Material provided >>
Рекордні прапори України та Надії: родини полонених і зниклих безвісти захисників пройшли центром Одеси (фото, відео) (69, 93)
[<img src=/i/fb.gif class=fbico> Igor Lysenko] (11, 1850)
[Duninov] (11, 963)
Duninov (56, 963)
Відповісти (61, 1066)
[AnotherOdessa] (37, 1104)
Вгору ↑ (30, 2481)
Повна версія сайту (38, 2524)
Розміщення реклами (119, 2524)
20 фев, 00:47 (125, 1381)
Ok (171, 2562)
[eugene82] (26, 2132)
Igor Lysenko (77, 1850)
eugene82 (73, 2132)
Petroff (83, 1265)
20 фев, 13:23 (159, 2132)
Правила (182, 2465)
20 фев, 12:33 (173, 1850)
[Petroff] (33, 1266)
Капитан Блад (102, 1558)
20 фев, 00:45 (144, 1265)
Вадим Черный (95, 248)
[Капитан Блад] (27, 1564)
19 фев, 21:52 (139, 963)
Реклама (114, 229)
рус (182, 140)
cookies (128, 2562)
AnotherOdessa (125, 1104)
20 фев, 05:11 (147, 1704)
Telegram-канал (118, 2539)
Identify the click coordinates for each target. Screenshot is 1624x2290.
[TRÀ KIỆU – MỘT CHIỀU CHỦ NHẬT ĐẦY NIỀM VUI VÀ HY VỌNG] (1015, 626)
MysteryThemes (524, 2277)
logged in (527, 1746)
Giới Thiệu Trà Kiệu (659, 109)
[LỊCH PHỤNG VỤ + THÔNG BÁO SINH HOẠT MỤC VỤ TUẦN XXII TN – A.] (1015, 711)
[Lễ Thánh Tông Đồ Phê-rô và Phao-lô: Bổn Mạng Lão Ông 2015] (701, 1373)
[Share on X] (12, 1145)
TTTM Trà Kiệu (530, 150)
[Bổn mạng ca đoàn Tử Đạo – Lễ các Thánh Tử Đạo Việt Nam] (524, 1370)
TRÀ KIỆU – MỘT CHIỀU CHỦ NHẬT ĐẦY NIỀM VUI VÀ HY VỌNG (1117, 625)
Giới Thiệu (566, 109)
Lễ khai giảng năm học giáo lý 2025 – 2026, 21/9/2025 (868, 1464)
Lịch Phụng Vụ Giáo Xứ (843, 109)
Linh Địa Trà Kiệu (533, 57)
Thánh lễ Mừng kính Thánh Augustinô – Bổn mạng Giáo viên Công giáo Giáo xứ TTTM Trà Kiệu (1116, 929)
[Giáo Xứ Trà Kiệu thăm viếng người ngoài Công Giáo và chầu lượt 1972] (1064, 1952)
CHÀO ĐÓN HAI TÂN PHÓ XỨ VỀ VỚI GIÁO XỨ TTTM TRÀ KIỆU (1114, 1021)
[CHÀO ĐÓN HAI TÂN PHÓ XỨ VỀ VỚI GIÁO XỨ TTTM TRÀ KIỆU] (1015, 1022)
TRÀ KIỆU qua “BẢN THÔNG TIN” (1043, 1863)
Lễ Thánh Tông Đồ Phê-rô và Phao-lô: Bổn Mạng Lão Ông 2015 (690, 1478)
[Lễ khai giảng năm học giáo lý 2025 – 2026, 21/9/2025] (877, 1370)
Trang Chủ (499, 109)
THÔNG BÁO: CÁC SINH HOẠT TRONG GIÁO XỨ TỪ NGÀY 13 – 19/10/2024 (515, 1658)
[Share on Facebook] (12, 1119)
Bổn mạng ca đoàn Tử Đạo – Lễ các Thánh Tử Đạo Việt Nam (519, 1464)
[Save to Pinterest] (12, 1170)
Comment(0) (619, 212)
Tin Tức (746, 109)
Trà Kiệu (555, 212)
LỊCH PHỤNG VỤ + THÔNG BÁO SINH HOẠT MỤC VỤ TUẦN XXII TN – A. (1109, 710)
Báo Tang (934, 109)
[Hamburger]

Required work >> Copy out the listing above, line by line and exactly, from its first line to the line holding "Linh Địa Trà Kiệu (533, 57)", inclusive.

Solution >>
Рекордні прапори України та Надії: родини полонених і зниклих безвісти захисників пройшли центром Одеси (фото, відео) (69, 93)
[<img src=/i/fb.gif class=fbico> Igor Lysenko] (11, 1850)
[Duninov] (11, 963)
Duninov (56, 963)
Відповісти (61, 1066)
[AnotherOdessa] (37, 1104)
Вгору ↑ (30, 2481)
Повна версія сайту (38, 2524)
Розміщення реклами (119, 2524)
20 фев, 00:47 (125, 1381)
Ok (171, 2562)
[eugene82] (26, 2132)
Igor Lysenko (77, 1850)
eugene82 (73, 2132)
Petroff (83, 1265)
20 фев, 13:23 (159, 2132)
Правила (182, 2465)
20 фев, 12:33 (173, 1850)
[Petroff] (33, 1266)
Капитан Блад (102, 1558)
20 фев, 00:45 (144, 1265)
Вадим Черный (95, 248)
[Капитан Блад] (27, 1564)
19 фев, 21:52 (139, 963)
Реклама (114, 229)
рус (182, 140)
cookies (128, 2562)
AnotherOdessa (125, 1104)
20 фев, 05:11 (147, 1704)
Telegram-канал (118, 2539)
Identify the click coordinates for each target. Screenshot is 1624x2290.
[TRÀ KIỆU – MỘT CHIỀU CHỦ NHẬT ĐẦY NIỀM VUI VÀ HY VỌNG] (1015, 626)
MysteryThemes (524, 2277)
logged in (527, 1746)
Giới Thiệu Trà Kiệu (659, 109)
[LỊCH PHỤNG VỤ + THÔNG BÁO SINH HOẠT MỤC VỤ TUẦN XXII TN – A.] (1015, 711)
[Lễ Thánh Tông Đồ Phê-rô và Phao-lô: Bổn Mạng Lão Ông 2015] (701, 1373)
[Share on X] (12, 1145)
TTTM Trà Kiệu (530, 150)
[Bổn mạng ca đoàn Tử Đạo – Lễ các Thánh Tử Đạo Việt Nam] (524, 1370)
TRÀ KIỆU – MỘT CHIỀU CHỦ NHẬT ĐẦY NIỀM VUI VÀ HY VỌNG (1117, 625)
Giới Thiệu (566, 109)
Lễ khai giảng năm học giáo lý 2025 – 2026, 21/9/2025 (868, 1464)
Lịch Phụng Vụ Giáo Xứ (843, 109)
Linh Địa Trà Kiệu (533, 57)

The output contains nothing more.